Левченко нашел в себе силы улыбнуться. Правда, под маской все равно не видно было.

— Вернёмся, командир, — поддержал Вашевич.

А ведь Никитич меня впервые не по фамилии — по имени назвал, дошло до Левченко.


Расстались за переправой, на краю заливного луга, зеленевшего сочной молодой травой. Вражеский дрон не показывался, и слава богу. Ребята всё поняли, объясняться не пришлось. Заминка вышла из-за деда. Едва Алексей Гаврилович уразумел, что Левченко с Вашевичем остаются в заслоне — пристал к старлею что банный лист:

«Командир, дай автомат! Задержим иродов, не сумлевайся. Командир, я стрелять умею, такому не разучишься!..»

Насилу угомонили. Нет для тебя лишнего автомата, дед. А свое личное оружие никому отдавать не положено, сам знать должен. В конце концов Алексей Гаврилович обреченно махнул рукой, ссутулился и побрел за своими марьяжинцами. Шёл, едва переставляя ноги, словно состарился ещё лет на двадцать.

Левченко с Вашевичем подождали, пока колонна скроется в молодом сосняке, и занялись выбором позиции.

— Значит, так, — вслух рассуждал снайпер. — Брод вон, с него они выедут на луг. За лугом сосняк. Молодой совсем, сам видишь. БТРы через него пройдут. Подавят-поломают — и пройдут. Дорог рядом нет, кругаля давать не станут. Значит, напрямик попрут. Справа-слева лес старый, не проломятся…

Левченко кивал, не перебивал. Вашевич был старше, воевал дольше.

— В лоб их встречать — дураками надо быть. А мы ж тобой не дураки, верно? Значит, по флангам позиции займём. Потом по старому лесу уходить будем, порознь. Деревья толстые, хоть какая-то защита. И БТРы не пройдут. Ну да, говорил уже. Давай я на правый фланг, ты на левый. Огонь без команды, каждый сам решает. Но только прицельно, наверняка.

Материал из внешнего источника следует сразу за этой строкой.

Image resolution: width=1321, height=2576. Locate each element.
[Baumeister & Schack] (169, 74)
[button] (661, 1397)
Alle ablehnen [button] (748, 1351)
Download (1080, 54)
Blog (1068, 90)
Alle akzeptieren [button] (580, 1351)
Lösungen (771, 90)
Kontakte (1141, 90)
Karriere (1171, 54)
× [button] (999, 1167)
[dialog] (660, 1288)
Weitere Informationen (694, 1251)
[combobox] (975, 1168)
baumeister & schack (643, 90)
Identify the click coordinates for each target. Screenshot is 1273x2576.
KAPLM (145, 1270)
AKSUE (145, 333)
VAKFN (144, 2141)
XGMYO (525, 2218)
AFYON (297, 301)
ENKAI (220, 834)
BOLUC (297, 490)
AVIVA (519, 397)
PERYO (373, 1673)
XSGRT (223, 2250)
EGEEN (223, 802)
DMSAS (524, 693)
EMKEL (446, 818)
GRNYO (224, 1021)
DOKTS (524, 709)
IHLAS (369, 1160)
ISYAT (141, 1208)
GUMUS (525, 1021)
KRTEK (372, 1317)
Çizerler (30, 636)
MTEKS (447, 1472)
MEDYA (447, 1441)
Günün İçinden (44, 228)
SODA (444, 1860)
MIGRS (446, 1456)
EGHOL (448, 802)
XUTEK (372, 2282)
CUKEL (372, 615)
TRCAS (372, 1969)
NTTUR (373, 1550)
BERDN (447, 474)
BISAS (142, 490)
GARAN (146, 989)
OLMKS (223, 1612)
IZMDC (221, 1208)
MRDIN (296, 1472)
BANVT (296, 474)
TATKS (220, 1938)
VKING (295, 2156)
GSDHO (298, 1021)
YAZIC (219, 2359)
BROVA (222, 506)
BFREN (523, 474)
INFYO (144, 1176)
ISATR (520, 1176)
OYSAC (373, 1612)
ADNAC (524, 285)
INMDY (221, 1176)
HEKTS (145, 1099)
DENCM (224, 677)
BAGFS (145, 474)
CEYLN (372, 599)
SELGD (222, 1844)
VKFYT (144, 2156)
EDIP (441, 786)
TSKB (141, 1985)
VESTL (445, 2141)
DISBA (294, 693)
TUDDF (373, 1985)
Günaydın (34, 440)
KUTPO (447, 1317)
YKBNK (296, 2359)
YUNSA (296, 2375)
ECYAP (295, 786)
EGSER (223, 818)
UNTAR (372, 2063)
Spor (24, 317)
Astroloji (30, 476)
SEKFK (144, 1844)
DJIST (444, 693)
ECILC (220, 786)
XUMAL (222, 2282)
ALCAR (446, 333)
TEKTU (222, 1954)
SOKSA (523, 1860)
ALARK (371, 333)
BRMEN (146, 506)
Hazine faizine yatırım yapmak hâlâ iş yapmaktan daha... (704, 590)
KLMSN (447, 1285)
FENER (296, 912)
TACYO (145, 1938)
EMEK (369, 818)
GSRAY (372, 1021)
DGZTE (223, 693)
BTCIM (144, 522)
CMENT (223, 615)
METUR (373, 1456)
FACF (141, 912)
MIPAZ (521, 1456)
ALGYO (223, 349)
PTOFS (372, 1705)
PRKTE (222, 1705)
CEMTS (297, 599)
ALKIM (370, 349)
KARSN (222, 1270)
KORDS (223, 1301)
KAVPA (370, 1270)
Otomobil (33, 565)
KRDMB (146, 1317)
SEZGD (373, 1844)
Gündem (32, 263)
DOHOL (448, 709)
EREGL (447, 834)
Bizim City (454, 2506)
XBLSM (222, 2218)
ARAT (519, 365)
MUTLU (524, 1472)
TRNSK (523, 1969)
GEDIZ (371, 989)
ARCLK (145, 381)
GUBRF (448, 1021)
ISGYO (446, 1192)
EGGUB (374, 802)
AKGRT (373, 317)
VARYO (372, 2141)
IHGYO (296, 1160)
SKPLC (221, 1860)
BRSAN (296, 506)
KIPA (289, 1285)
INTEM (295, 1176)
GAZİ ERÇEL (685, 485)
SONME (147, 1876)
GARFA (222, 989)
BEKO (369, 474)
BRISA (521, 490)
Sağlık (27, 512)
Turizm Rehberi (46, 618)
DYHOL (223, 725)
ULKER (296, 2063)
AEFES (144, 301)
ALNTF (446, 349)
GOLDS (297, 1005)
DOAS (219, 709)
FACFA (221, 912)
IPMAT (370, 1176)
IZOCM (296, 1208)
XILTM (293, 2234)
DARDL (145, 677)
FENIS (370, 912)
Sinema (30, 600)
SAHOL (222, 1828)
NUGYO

— Да уж прицельно, — криво усмехнулся Левченко. — Ты меня за кого держишь?

— Я тебя ни за кого не держу. Фишка у меня такая — привык проговаривать.

— Нормальная фишка. Полезная.

— Оно полезно, когда время есть. Ладно, пошли позиции обустраивать.

Посеревший от времени комель-выворотень с обломками корявых корней походил на гигантскую ископаемую каракатицу — по крайней мере, так представлял её себе Левченко. Комель ему сразу глянулся. И ложбинка за ним удобная. Углубить, расширить — дело десяти минут. Отрывать окоп полного профиля Левченко не собирался. Земля была мягкая, сыпучая, саперная лопатка с собой. И зачем в рейд прихватил? Вот, пригодилась.

Копалось легко, в удовольствие. Работа отвлекала от дурных мыслей. Прочь, злыдни!

Обустроил окопчик, насыпал и притоптал какой-никакой, а бруствер. Притрусил прошлогодней хвоей. Отошел шагов на десять: если не знать, что тут позиция, ничего не заметишь.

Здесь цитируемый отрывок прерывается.